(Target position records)
** BEGIN **
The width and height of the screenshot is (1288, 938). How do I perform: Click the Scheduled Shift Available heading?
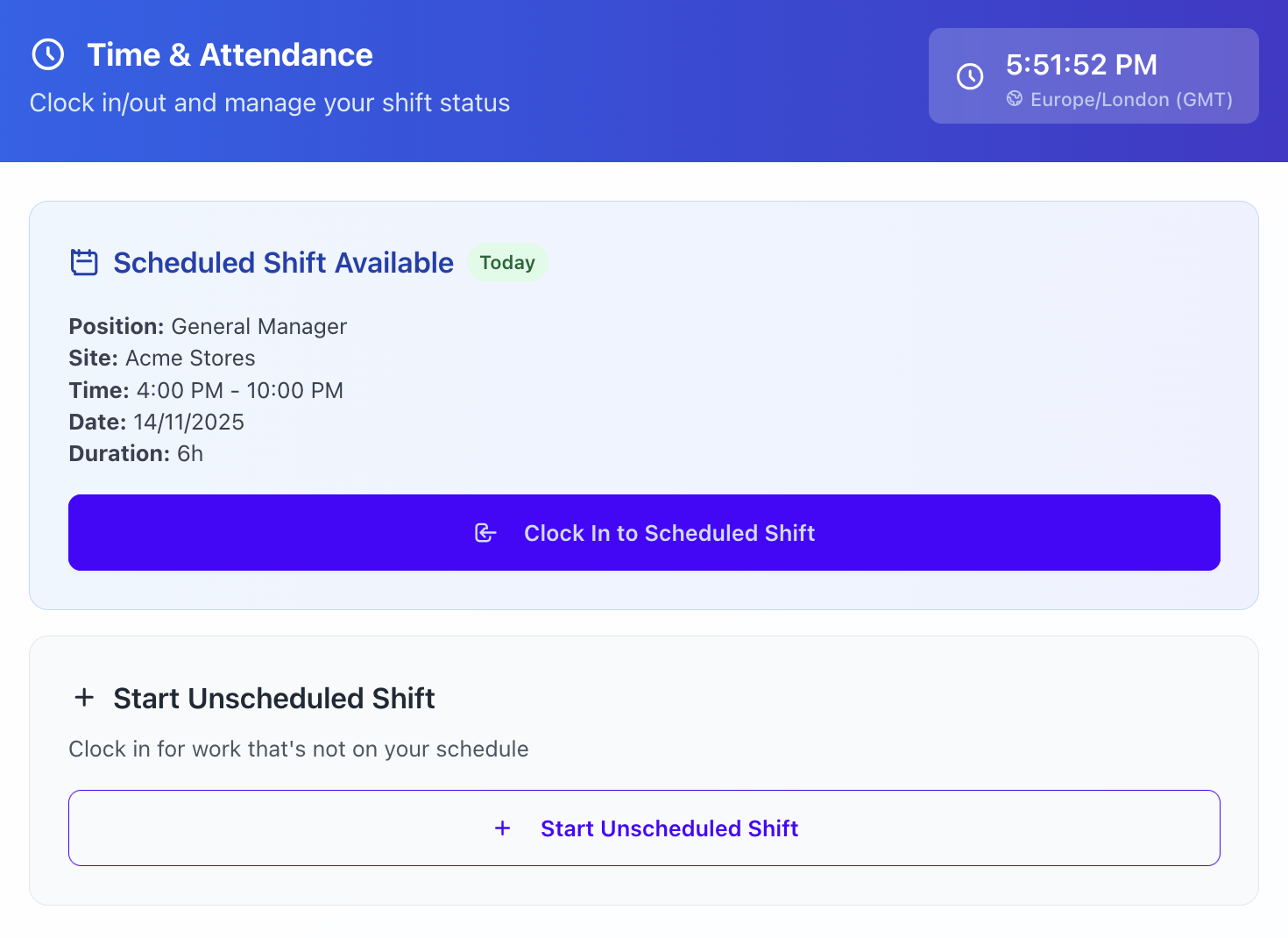(283, 263)
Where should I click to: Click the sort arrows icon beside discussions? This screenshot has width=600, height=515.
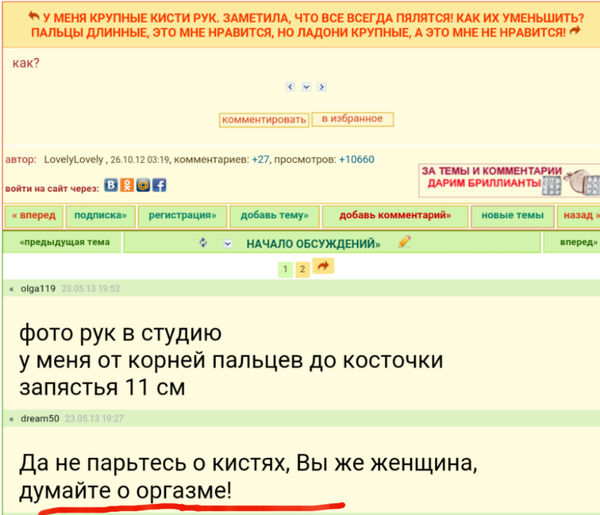[203, 243]
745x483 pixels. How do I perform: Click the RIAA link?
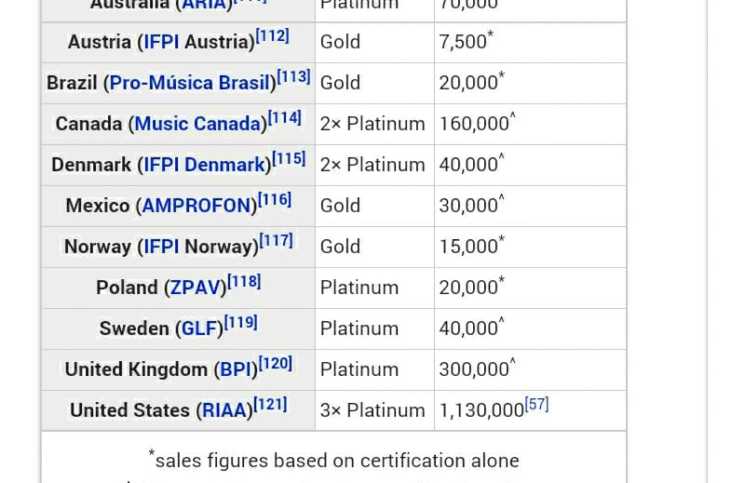225,411
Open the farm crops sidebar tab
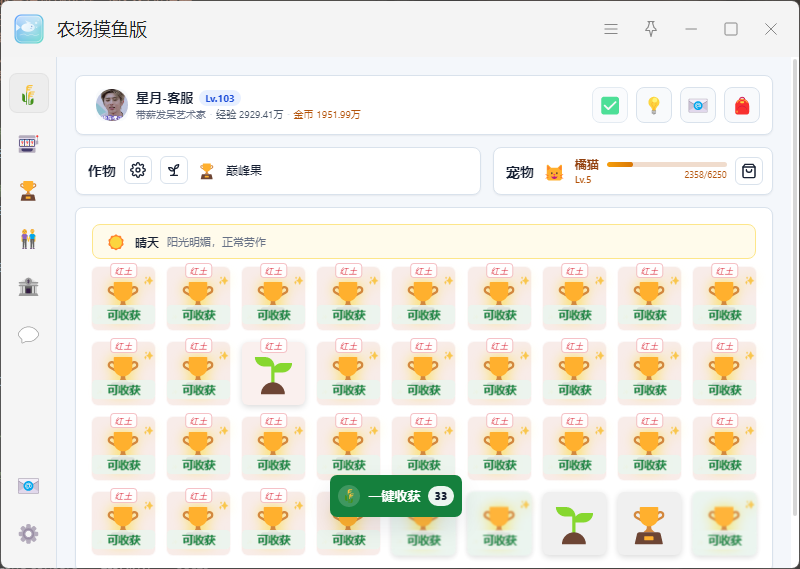The width and height of the screenshot is (800, 569). [x=29, y=93]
** END **
Reproduce every line of the material above word for word, omitting the pictures.

The width and height of the screenshot is (1288, 938). How do I perform: Click the Scheduled Shift Available heading?
(283, 263)
Where should I click to: Click the sort arrows icon beside discussions? This screenshot has width=600, height=515.
[203, 243]
745x483 pixels. How do I perform: Click the RIAA link?
225,411
Open the farm crops sidebar tab
The width and height of the screenshot is (800, 569). [x=29, y=93]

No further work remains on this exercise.